Sunday, August 2, 2009

Brainiac

I have reached a new, amazing level of nerdiness - and it rocks! While most people spend their Saturday nights at the movies or getting drunk in clubs or making out with their significant other, I spend my Saturday nights making valuable contributions to science. No, really - I do! Last night, at 19:00, I drove off to Wits Medical School to have my brain waves measured on an EEG machine.
The context of this is probably important. My friend Granville is also doing his BA Honours in Psychology. He's not a real BA student though - he's actually a BSc student, but you can only do psychology as a BA subject at Honours level, and thus he has crossed over to the dark side. He hasn't been deterred though, and thus his research project is seriously science-oriented - none of that "social constructivism- heteronormativity-tell me about your mother" stuff for him! He's a scientist at heart and really fascinated by brains, which is why his research project is based on how the brain interprets music and the extent to which it recognises sounds, harmonies, rhythms and metre as "music" rather than noise. He's also comparing how people with musical training , as opposed to people who have no musical training, experience music.
I have no musical training - I went for a year of keyboard lessons when I was 7 and my cousin tried to teach me to play the guitar when I was 15 (and that lasted about an hour). I can play "Chopsticks" on the piano and that is the sum total of my musical experience! Having explained my lack of musical background to Granville, I arrived at Med School, in the pouring rain, and wandered around the campus (with my cellphone, camera and wallet, might I add. Not a good move!) in the dark, looking for the physiology department. Granville finally came to find me, and we set off to the Sleep Lab. The lab is definitely not the usual sort of laboratory - instead of petri dishes and microscopes, there's a kitchen, bathroom, computers, the EEG, some couches and a coffee table and 4 rooms with beds! After some fighting with the computer, he ushered me into a room, where the EEG electrodes were set up. An EEG (electroencephalograph) essentially measures brain activity using electrodes attached to the scalp, which measure potential difference in the brain. An EEG reading shows brain waves, and EEG's are generally used to measure people's neural responses to stimuli (for more, see: http://en.wikipedia.org/wiki/Electroencephalography). For my EEG, I had to sit on the bed (it is the Sleep Lab, after all!) while Granville rooted through my hair and measured the distance between my ears (apparently, I have funny ears. No comment.). Once having found the right spot by feeling my skull (a skill known as "phrenology", which was a forerunner to neurology and neuroscience and basically consisted of determining people's personalities by feeling their skulls), he removed the layer of dead skin cells on the spot on my scalp and then smeared some conductive gel onto the area, and then attached the electrode. This process was repeated over the rest of my head, and really required a lot of control on my part because I really wanted to giggle. There's just something about having a close friend digging through your hair and sticking electrodes to your scalp which really does something to a friendship. His complaints about my incredibly thick hair didn't help though!

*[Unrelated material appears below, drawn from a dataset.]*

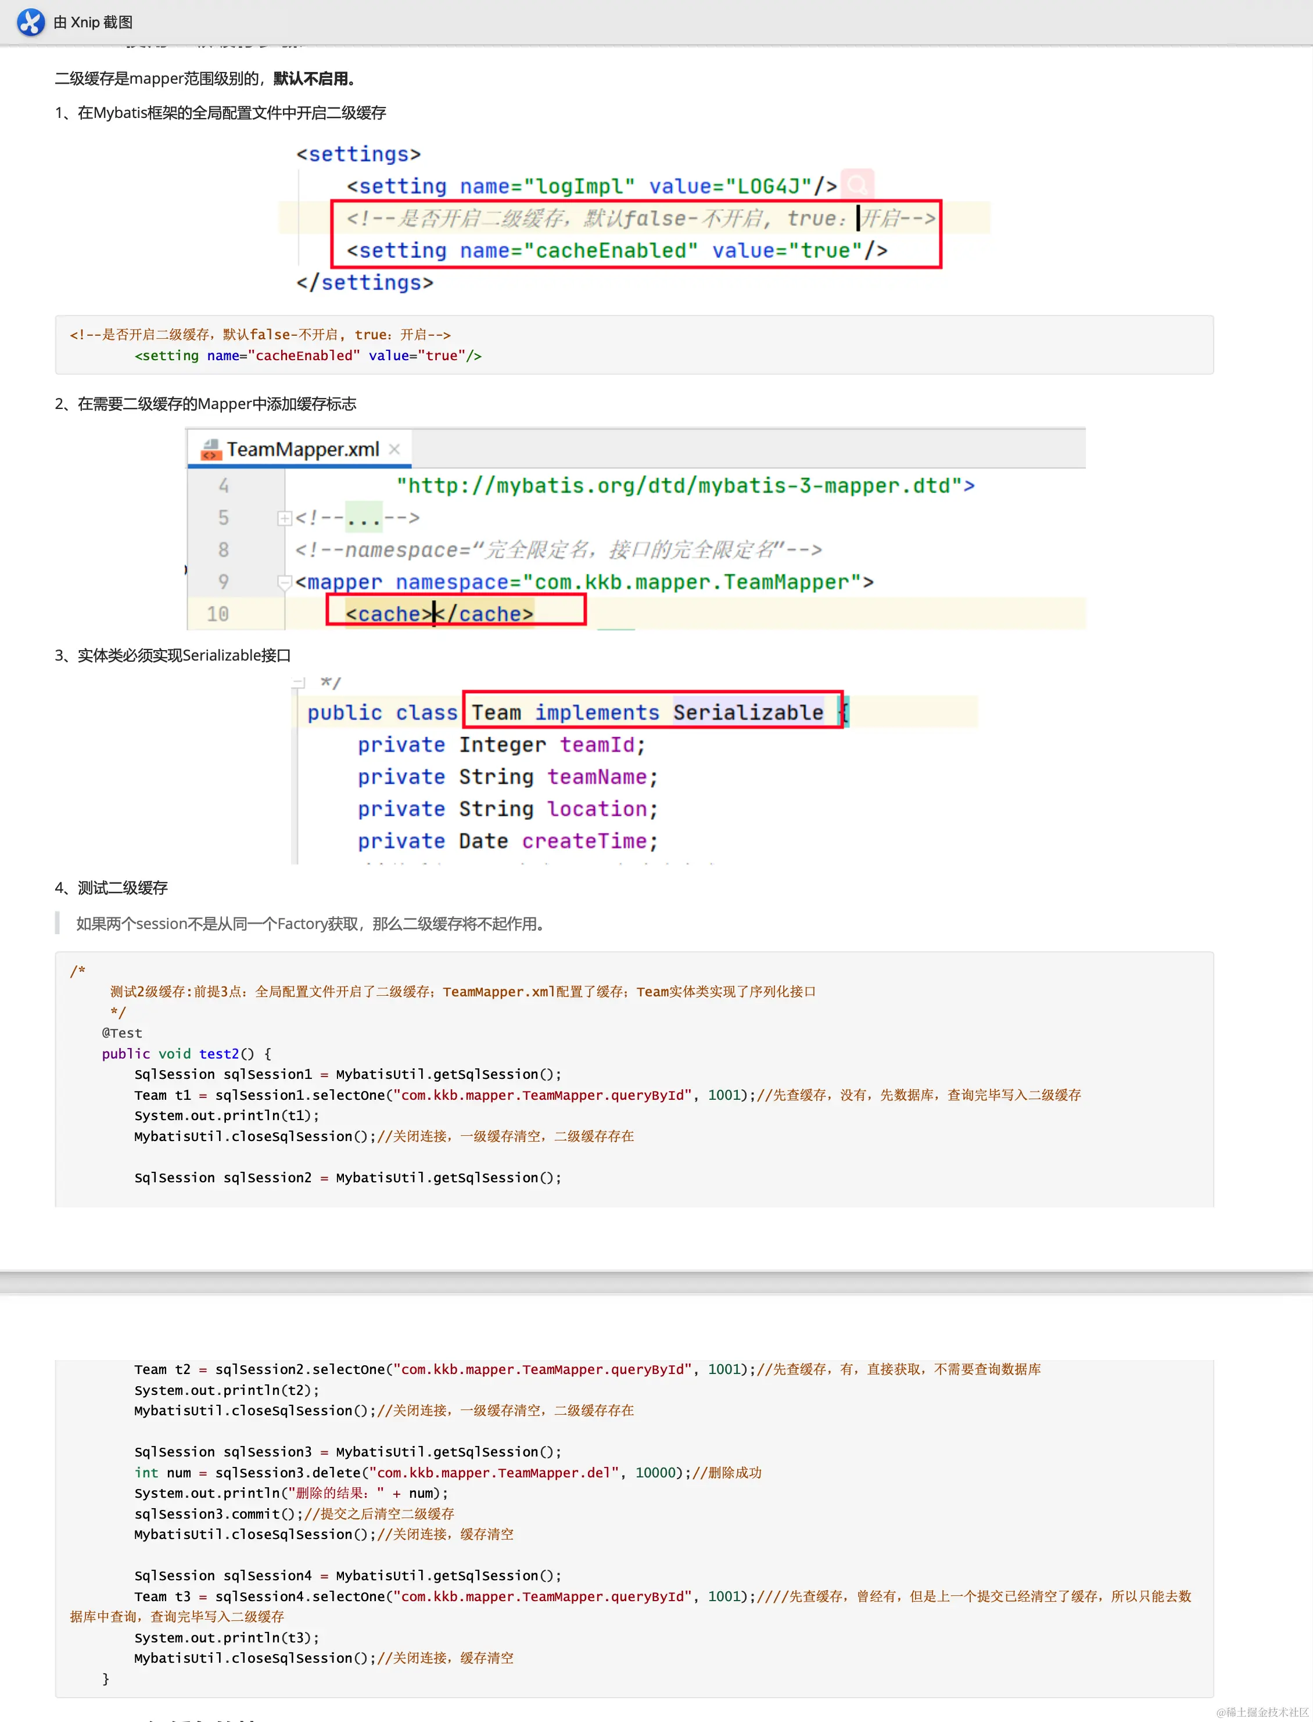Click the "由 Xnip 截图" title text
Viewport: 1313px width, 1722px height.
click(x=93, y=22)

Once all the electrodes were connected, he checked them on the EEG computer and then gave me a pair of headphones. The rest of the process required me to lie down on the bed, in the dark room, with the headphones on, and listen to the assorted pieces of music he played me. It took about 20 minutes and it was a lot of fun! It was really calming - in fact, I'd pay money to go lie in a dark room and listen to music! I was so relaxed that I could've fallen asleep - which sent Granville into a mild panic, because sleep brain wave patterns are different from wakeful brain waves!

After answering some questions about the music and then washing the gel off my head (I wasn't told about this prior to the experiment, and still had goo stuck in my hair this morning), I got to see the EEG recordings of my brain waves! I also got a chocolate muffin for my trouble and spent the rest of the evening chatting to Granville about brains and boys and stuff. It was an awesome evening - if a little unorthodox for a Saturday night!

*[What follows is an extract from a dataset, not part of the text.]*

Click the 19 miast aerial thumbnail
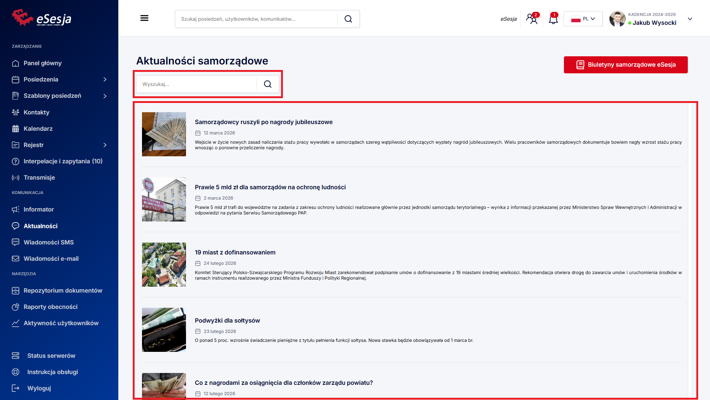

Me, connected to the EEG machine (hair-styling by
Granville). Yes, I do have electrodes attached to my head!

3 comments:

Helen said...

That's so cool! I've always wanted to be a sleep-lab test monkey, ust becasue sleeping for a cause sounds like fun!

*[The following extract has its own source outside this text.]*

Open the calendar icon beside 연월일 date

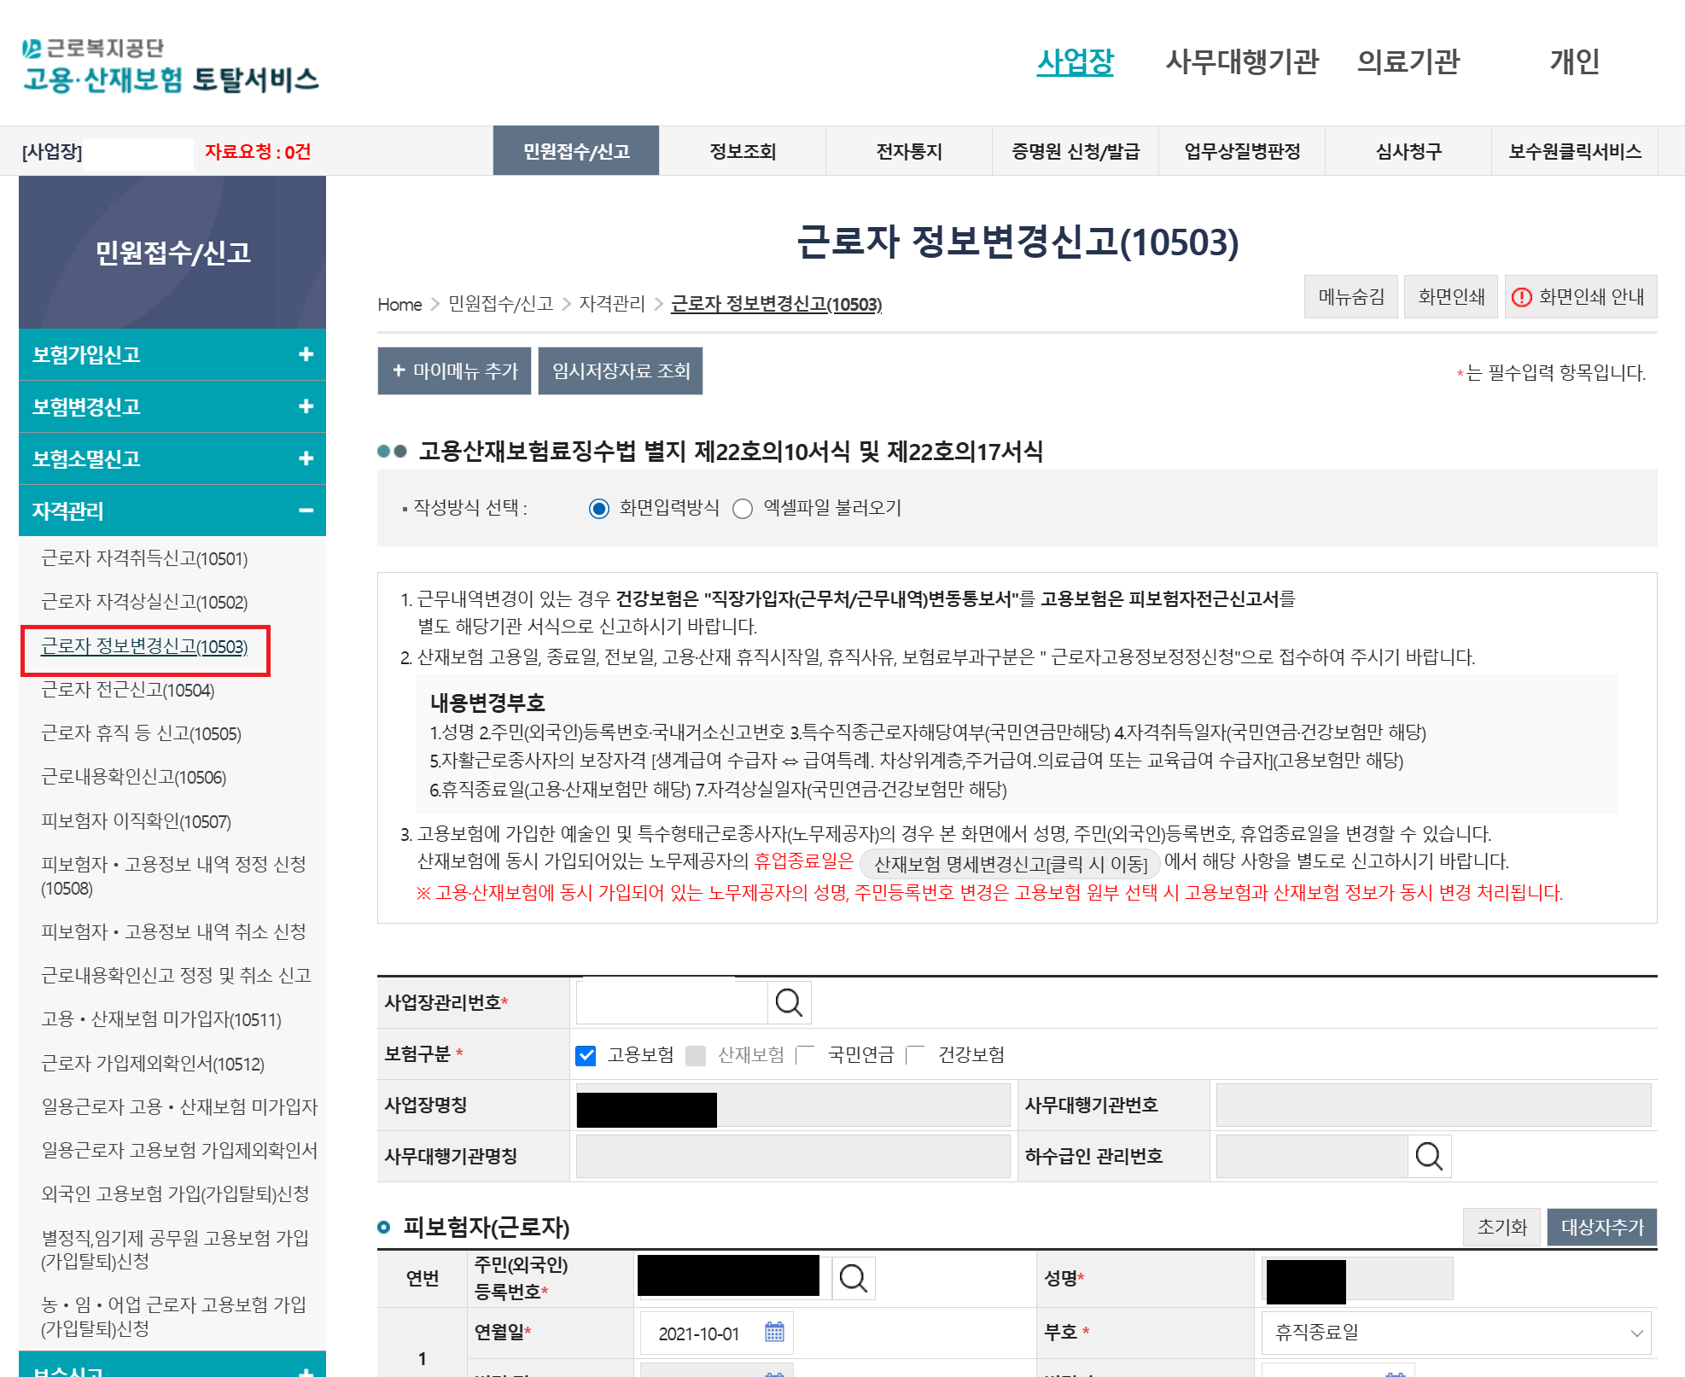774,1332
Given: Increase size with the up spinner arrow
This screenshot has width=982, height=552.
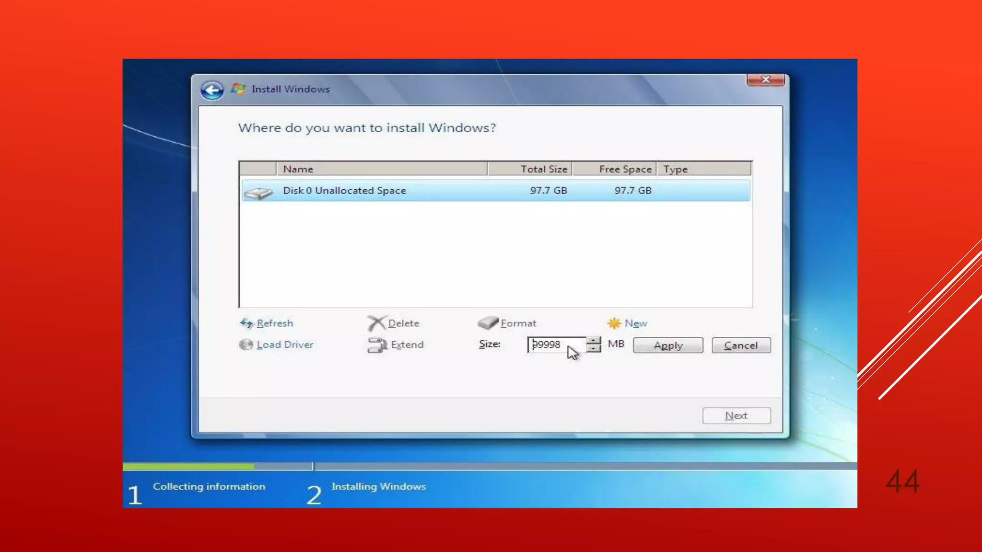Looking at the screenshot, I should [594, 340].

I've heard the gel is awful to get out fo you hair though...

Candice said...

Thanks Barbara! :)

As to the gel... I kept trying to push my hair back after the EEG and I kept being met with resistance in the form of the goo. Luckily, being caught in the rain on the way out of Med School seemed to help dissolve the stuff!

Candice said...

PS - the Sleep Lab actually pay people to sleep there and have their brains monitored! And you get breakfast! This is proof that students will do anything for money!